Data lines
start
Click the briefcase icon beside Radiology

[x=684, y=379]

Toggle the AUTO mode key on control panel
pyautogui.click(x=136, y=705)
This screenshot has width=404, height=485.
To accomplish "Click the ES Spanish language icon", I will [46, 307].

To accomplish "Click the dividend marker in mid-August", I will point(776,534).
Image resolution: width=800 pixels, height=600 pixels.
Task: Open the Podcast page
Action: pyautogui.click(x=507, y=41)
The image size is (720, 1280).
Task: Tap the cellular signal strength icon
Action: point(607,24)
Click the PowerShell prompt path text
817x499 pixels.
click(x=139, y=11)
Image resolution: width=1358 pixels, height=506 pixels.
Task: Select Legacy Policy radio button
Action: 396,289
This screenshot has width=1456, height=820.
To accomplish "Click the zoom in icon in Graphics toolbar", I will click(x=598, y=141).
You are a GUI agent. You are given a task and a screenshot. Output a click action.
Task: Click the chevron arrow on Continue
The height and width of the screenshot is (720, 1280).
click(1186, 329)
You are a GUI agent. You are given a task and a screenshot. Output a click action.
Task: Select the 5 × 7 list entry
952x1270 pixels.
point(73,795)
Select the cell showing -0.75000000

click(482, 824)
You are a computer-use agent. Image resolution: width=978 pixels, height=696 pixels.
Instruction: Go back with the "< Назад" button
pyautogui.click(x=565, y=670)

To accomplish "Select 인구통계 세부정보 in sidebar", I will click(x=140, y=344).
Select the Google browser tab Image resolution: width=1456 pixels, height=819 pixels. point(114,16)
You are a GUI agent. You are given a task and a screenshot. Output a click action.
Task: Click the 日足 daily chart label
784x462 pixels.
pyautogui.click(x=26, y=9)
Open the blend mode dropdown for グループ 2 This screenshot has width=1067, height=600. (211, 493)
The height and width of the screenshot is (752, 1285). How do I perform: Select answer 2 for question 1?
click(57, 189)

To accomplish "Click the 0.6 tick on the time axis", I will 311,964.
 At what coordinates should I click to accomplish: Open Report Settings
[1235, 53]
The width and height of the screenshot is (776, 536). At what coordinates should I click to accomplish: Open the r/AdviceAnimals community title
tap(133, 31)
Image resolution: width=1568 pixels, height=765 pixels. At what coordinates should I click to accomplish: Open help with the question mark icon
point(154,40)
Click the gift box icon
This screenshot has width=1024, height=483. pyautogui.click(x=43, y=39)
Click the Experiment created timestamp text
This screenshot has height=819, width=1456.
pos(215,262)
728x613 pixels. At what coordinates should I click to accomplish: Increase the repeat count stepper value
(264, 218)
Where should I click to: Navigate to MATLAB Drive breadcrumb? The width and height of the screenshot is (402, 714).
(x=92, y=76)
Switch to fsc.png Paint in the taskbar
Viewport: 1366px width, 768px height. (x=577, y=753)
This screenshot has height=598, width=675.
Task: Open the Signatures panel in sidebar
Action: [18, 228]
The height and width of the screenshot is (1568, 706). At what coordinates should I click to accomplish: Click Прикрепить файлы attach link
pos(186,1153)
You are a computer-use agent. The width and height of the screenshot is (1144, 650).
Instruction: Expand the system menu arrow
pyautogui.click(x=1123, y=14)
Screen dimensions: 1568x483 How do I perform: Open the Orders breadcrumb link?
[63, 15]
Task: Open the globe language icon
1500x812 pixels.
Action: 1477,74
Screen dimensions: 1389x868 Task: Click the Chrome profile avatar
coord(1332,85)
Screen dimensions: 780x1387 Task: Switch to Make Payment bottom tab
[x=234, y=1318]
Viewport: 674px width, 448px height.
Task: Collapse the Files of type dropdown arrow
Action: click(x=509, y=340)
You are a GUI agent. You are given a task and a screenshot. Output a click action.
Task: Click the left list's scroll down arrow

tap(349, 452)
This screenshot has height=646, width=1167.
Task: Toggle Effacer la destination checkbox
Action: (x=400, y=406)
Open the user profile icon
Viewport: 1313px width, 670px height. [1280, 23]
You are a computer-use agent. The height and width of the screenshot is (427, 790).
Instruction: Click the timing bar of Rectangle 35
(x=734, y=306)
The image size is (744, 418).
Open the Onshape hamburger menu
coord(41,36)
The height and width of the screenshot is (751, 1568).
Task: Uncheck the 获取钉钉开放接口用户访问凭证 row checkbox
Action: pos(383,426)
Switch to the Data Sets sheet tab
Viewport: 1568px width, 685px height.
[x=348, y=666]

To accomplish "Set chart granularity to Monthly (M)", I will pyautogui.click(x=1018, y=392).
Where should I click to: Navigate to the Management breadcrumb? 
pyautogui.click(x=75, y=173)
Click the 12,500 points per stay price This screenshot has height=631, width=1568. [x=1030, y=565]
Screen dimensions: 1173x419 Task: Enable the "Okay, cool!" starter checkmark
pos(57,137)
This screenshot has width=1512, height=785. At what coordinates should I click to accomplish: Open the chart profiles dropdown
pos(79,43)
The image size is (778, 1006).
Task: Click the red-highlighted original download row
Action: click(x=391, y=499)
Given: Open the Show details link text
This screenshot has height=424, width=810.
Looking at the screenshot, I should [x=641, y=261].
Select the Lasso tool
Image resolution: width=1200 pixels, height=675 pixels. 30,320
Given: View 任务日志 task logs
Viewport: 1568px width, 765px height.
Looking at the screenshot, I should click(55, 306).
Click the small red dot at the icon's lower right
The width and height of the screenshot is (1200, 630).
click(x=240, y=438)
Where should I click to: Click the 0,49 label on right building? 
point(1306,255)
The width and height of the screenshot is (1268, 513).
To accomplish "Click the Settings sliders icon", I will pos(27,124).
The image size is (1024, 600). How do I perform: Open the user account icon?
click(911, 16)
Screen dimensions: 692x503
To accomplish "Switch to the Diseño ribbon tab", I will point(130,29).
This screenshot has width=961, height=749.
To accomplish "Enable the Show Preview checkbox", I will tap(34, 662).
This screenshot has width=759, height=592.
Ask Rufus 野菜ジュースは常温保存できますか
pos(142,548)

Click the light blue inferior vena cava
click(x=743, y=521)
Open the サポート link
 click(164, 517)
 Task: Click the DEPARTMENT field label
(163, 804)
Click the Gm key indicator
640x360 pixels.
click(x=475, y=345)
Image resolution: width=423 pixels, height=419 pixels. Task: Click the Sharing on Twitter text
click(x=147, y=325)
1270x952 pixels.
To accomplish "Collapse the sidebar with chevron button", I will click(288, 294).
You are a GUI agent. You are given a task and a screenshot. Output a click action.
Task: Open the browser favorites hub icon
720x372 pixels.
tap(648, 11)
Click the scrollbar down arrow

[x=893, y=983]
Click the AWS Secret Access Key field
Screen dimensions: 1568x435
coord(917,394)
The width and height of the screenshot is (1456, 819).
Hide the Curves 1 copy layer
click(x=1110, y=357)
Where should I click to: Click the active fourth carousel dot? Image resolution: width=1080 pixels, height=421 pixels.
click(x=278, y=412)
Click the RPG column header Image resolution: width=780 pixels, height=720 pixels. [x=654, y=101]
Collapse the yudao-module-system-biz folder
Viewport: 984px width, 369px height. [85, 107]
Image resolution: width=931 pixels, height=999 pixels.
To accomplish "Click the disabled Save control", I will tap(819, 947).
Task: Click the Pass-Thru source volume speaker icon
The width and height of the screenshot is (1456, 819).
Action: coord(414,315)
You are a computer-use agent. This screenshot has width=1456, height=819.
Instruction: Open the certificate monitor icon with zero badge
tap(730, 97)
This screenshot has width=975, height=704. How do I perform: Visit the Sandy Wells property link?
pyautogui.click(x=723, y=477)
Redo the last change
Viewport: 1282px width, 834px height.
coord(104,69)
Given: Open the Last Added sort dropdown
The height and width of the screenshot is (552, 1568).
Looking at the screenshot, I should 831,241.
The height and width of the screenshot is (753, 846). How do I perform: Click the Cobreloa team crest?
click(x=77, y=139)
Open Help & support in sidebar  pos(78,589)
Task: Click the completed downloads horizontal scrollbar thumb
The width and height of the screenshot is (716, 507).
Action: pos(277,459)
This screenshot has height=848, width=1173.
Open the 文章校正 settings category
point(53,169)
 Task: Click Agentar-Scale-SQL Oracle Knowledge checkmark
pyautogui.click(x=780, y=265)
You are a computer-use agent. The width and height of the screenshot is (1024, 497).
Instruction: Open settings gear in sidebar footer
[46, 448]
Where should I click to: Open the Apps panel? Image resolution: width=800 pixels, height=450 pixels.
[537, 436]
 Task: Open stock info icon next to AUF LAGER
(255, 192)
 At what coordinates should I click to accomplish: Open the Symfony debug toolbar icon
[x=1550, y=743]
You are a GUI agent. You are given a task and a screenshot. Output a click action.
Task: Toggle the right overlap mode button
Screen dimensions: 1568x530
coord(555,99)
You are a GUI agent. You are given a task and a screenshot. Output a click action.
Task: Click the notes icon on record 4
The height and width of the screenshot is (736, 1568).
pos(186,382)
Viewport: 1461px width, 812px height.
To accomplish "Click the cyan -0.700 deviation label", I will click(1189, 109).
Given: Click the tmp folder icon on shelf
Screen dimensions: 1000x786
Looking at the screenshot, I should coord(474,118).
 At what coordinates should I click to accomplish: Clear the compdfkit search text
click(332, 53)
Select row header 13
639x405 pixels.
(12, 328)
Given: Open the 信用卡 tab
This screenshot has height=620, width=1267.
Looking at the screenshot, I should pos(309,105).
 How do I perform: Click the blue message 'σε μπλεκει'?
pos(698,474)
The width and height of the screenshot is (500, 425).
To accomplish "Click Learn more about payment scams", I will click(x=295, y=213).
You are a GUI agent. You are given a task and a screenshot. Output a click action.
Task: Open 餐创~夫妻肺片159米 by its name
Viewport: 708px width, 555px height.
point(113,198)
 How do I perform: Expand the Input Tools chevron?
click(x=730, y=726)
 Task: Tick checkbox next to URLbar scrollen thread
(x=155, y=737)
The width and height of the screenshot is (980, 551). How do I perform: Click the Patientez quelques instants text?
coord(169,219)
end
PROBLEM:
Copy the entries verbatim, starting at the first line and continuing through the line containing "will [46, 307].", including that line.

PROBLEM SOLUTION:
Click the briefcase icon beside Radiology

[x=684, y=379]

Toggle the AUTO mode key on control panel
pyautogui.click(x=136, y=705)
This screenshot has width=404, height=485.
To accomplish "Click the ES Spanish language icon", I will [46, 307].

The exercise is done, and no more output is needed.